Son innocence était visible. Elle semblait bonne fille, obéissante, douce comme un agneau, folâtre comme un jeune chien. Elle voulut jouer aux boules (jeu ordinaire dans les bastides), et il ne refusa pas de jouer aussi.

Si un esprit était en elle, on ne pouvait dire du moins que ce fût un esprit de mensonge. En l’observant de près, longtemps, on n’en pouvait douter, ses plaies réellement saignaient par moments. Il se garda bien d’en faire, comme Girard, d’impudiques vérifications. Il se contenta de voir celle du pied. Il ne vit que trop ses extases. Une vive chaleur lui prenait tout à coup au cœur, circulait partout. Elle ne se connaissait plus, entrait dans des convulsions, disait des choses insensées.

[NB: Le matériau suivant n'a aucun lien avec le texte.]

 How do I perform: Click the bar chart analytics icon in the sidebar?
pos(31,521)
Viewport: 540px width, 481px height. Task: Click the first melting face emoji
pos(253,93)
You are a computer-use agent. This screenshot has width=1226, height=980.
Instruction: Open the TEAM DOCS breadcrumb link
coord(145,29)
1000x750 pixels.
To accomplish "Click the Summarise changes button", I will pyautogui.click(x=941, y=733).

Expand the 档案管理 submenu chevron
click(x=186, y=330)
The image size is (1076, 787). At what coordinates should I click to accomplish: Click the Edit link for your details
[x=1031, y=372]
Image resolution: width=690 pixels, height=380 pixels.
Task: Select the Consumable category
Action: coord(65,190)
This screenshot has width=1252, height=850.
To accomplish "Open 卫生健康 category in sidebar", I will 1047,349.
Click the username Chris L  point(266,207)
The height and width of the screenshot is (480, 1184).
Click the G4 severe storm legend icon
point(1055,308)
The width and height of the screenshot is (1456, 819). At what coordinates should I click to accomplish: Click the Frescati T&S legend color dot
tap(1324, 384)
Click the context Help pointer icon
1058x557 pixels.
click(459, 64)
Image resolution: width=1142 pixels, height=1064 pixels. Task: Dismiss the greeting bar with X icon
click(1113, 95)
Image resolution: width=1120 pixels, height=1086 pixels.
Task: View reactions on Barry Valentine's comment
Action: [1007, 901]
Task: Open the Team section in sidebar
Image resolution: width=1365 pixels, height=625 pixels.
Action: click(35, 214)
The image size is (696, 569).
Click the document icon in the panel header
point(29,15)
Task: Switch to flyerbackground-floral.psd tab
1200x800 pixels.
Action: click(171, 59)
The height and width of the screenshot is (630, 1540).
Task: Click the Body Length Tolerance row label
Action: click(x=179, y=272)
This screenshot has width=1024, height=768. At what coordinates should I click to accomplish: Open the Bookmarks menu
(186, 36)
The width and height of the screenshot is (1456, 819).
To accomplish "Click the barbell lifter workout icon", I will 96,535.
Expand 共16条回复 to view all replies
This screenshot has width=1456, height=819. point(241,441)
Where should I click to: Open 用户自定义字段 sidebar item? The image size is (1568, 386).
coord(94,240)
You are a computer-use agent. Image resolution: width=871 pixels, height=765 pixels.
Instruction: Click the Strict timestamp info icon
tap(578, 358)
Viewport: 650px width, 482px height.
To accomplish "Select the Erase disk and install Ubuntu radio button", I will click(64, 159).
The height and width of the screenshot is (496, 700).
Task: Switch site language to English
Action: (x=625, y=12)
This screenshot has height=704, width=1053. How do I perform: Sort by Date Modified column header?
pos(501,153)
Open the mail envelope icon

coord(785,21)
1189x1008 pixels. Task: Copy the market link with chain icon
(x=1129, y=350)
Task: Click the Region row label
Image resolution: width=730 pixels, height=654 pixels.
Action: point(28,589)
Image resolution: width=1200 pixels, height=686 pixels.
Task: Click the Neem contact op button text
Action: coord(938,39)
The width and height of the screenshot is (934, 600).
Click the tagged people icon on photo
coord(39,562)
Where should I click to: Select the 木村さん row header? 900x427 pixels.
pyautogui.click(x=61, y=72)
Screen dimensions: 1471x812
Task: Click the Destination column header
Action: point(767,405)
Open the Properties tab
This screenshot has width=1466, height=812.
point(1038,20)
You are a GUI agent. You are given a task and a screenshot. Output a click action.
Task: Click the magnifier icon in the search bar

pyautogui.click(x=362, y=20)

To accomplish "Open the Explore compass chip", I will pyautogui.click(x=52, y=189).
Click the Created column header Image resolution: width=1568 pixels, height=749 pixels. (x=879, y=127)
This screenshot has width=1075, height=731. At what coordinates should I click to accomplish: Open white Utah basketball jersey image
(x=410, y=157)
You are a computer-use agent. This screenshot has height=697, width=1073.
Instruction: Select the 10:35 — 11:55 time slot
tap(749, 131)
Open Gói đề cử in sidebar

Le carme comprit très bien qu’en elle il y avait deux personnes, la jeune fille et le démon. La première était honnête, et même très neuve de cœur, ignorante, quoi qu’on lui eût fait, comprenant peu les choses même qui l’avaient si fort troublée. Avant sa confession, quand elle parla des baisers de Girard, le carme lui dit rudement : « Ce sont de très-grands péchés. — Ô mon Dieu ! dit-elle en pleurant, je suis donc perdue, car il m’a fait bien d’autres choses. »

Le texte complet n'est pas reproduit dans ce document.